[Dataset entries]

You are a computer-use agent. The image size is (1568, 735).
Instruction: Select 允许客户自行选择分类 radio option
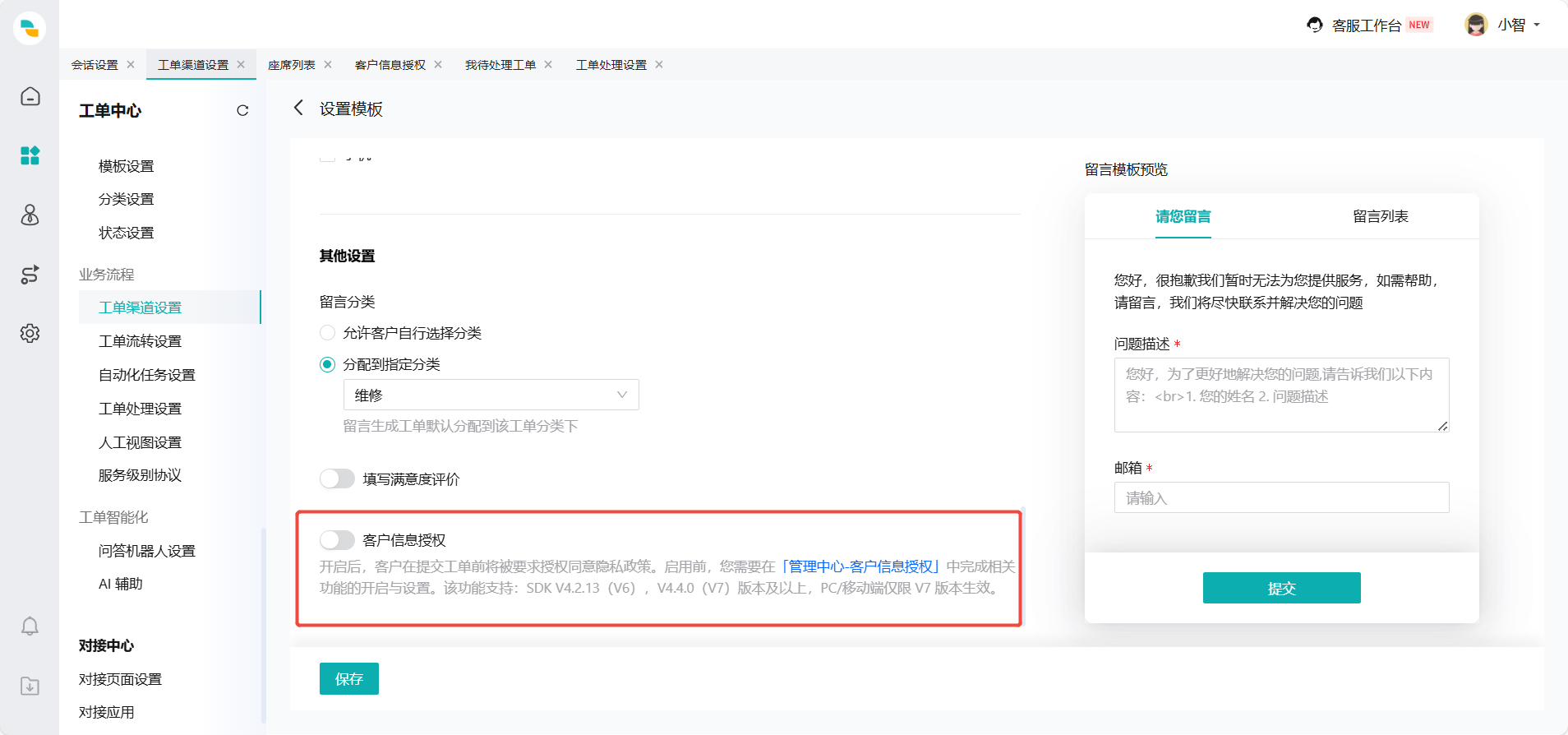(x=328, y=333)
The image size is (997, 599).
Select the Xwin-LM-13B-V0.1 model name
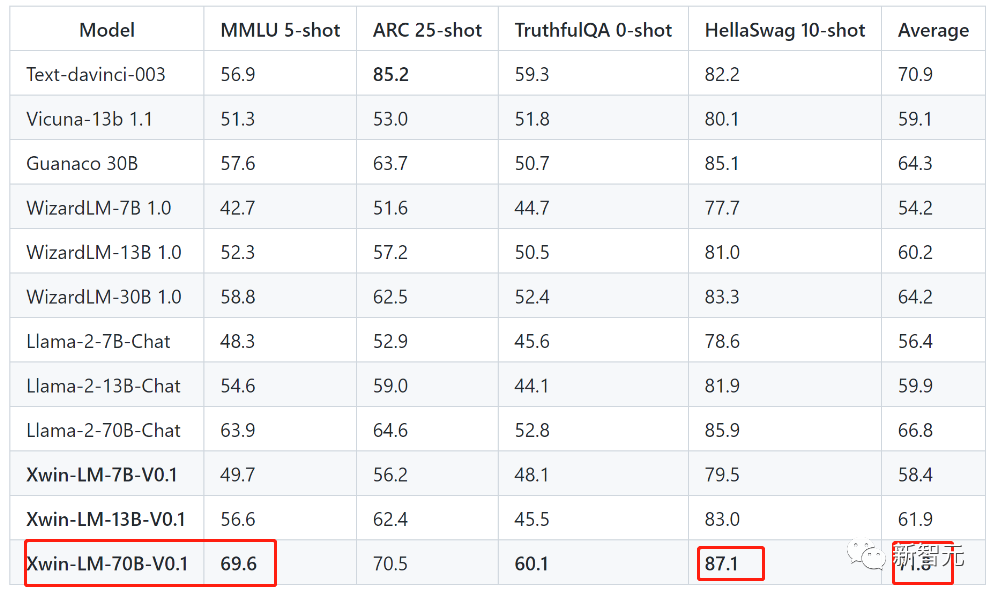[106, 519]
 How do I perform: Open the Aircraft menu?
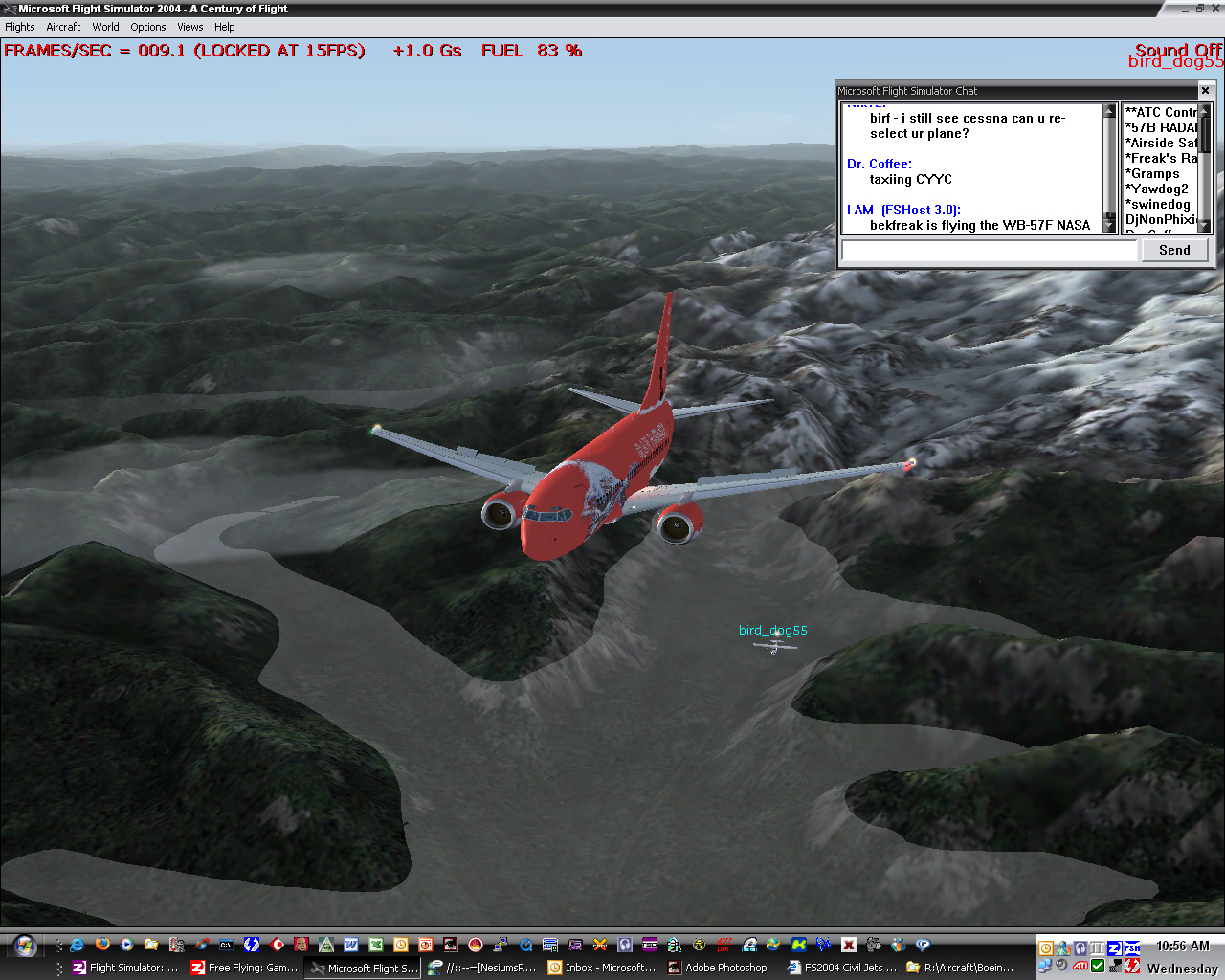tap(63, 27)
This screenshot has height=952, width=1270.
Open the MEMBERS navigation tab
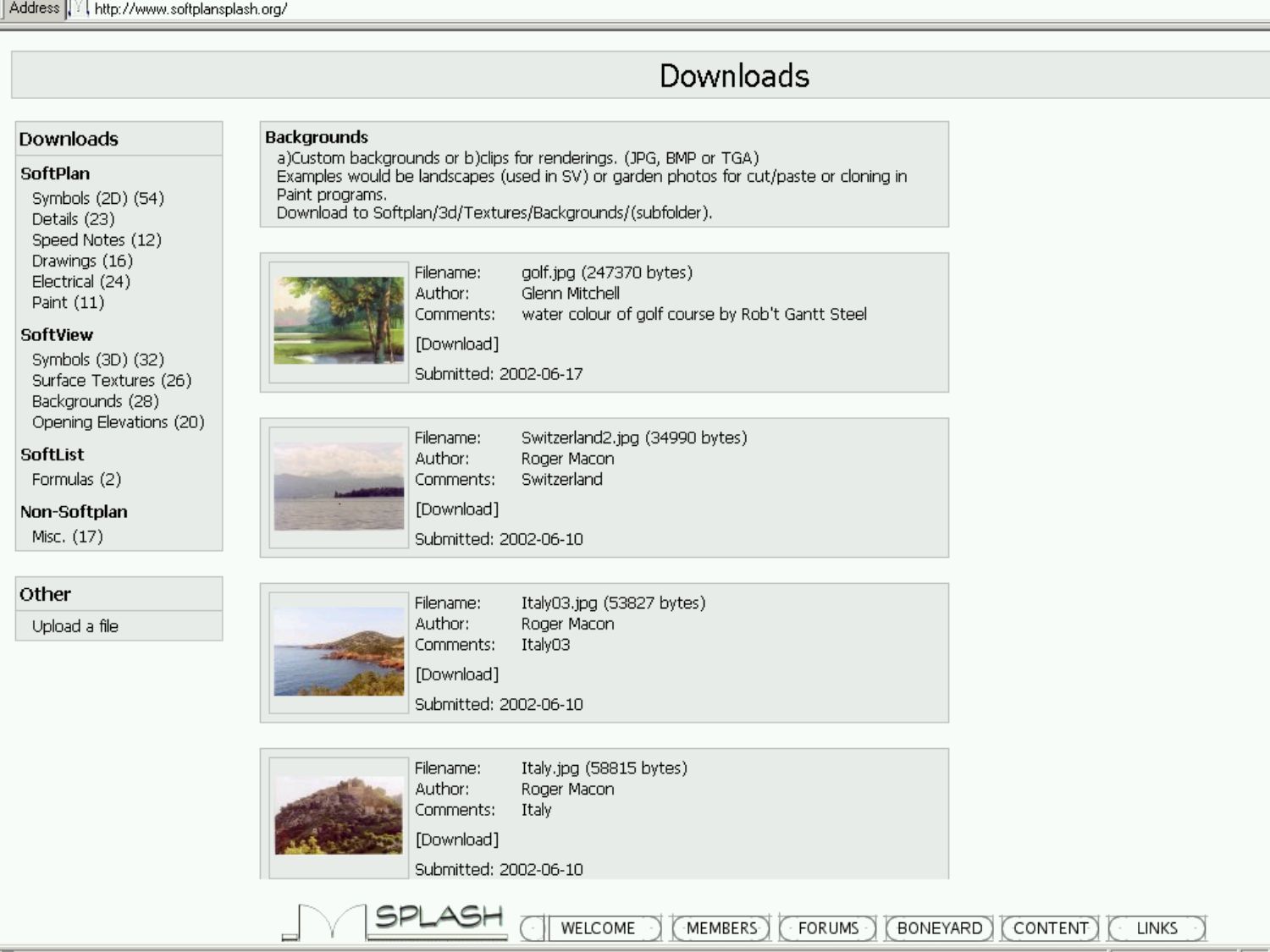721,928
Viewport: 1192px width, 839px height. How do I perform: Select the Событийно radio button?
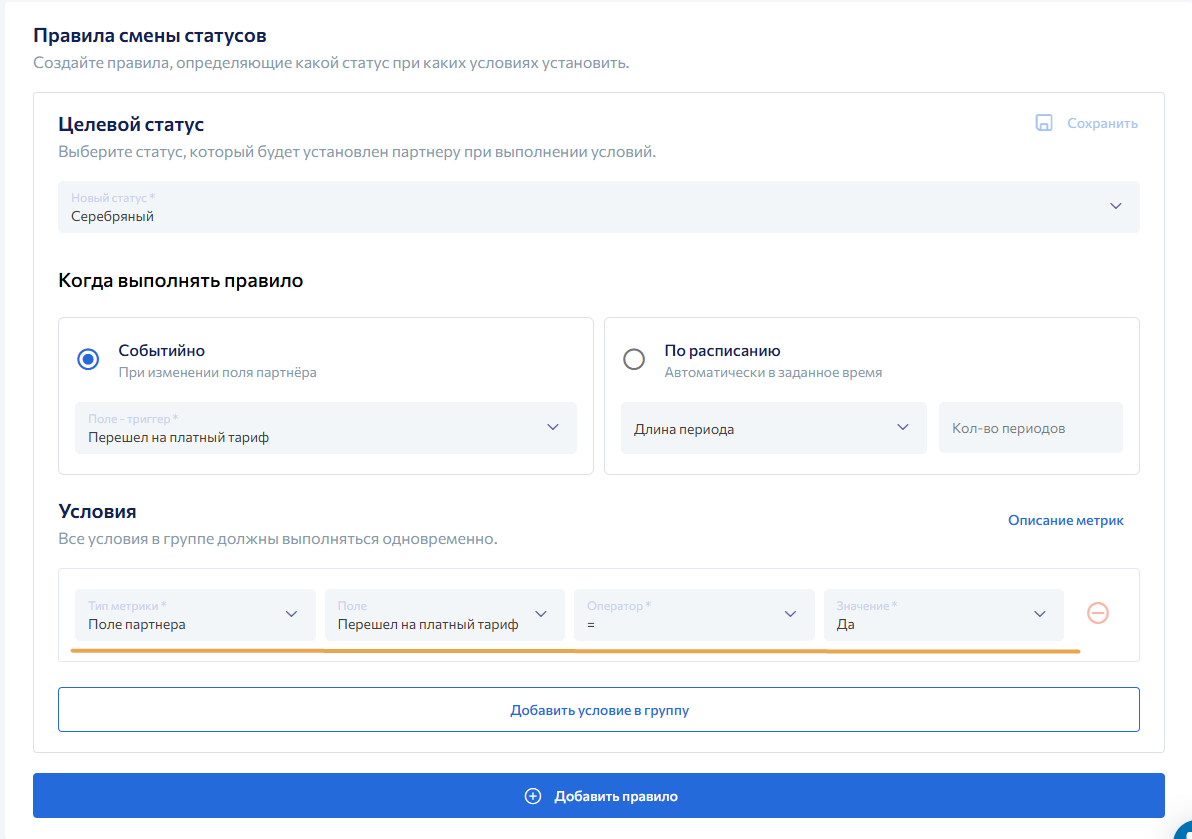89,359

#### Aim of the exercise
Repeat the lines of the records verbatim, starting at the line containing "How do I perform: Open the Aircraft menu?" and stopping after the final line. Images stay out.

#### Written reply
 How do I perform: Open the Aircraft menu?
tap(63, 27)
This screenshot has height=952, width=1270.
Open the MEMBERS navigation tab
721,928
Viewport: 1192px width, 839px height. How do I perform: Select the Событийно radio button?
89,359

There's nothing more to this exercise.